As noted by Illinois State Comptroller Judy Topinka:
“Moody’s made it clear that it would view further borrowing to pay current obligations as a negative act that would cause another downgrade. The only way out of this mess is to keep cutting spending, provide for a business climate and, for once let growth outpace spending.” http://articles.chicagotribune.com/2012-01-11/news/ct-edit-borrowing-20120111_1_pension-costs-pension-reform-comptroller-judy-baar-topinka
A little more than half way through The Wall Street Journal editorial of January 20, revelations are made to reveal the reasoning behind Illinois as The Greece Next Door to Wisconsin. Wisconsin’s Governor Walker is credited for his “plan to require government workers to pay a larger share of their health-plan costs, and to shore up the pension system by trimming future retirement liabilities”
Despite the union-financed attempt to remove Walker from office, unlike Moody’s warnings to Illinois, “Moody’s has praised Mr. Walker’s budget as “credit positive for Wisconsin,” adding that the money-sving reforms ring “the state’s finances closer to a structural budgetary balance.”
As a result:
1. Wisconsin has jumped from 41st to 17th in the ranking of state’s business climate; Illinois dropped to 48th from 45th.
2. Governor Walker balance the budget without new taxes.
Wisconsin voters better wise up to the positive happening in Wisconsin before they throw out Governor Walker and see their state return to the not so Good Old Days!

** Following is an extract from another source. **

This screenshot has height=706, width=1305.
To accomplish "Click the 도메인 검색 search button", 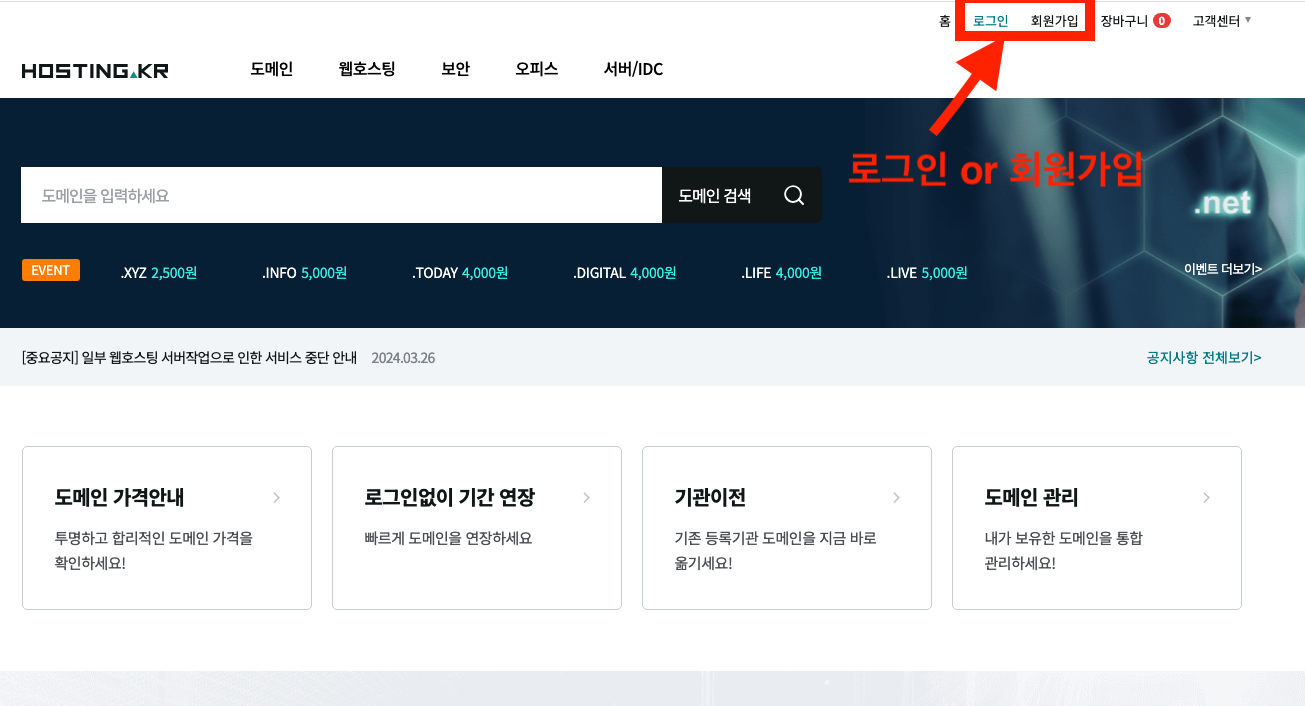I will coord(714,195).
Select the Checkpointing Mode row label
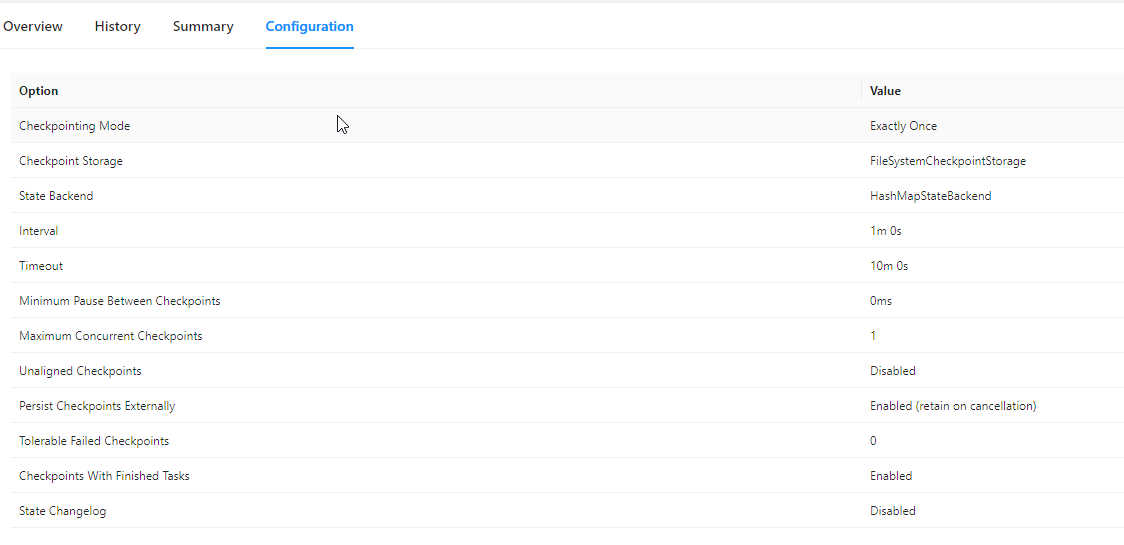The image size is (1124, 545). [x=74, y=126]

Research led me to this excellent article published in the City Journal by Christine Schneider, Winter 2012, It’s Working in Walker’s Wisconsin (The governor’s controversial labor reforms are already saving taxpapers million. http://www.city-journal.org/printable.php?id=7771
Illinois voters better keep an eye on the positive results in neighboring Wisconsin where serious pension reform took place and
Governor Quinn is at least acknowledging that Illinois’s gaping pension obligations is making it impossible to fund other obligation such as education, health care and public safety, but will Democrats once again be cowed by powerful unions from whence comes votes and political campaign contribution?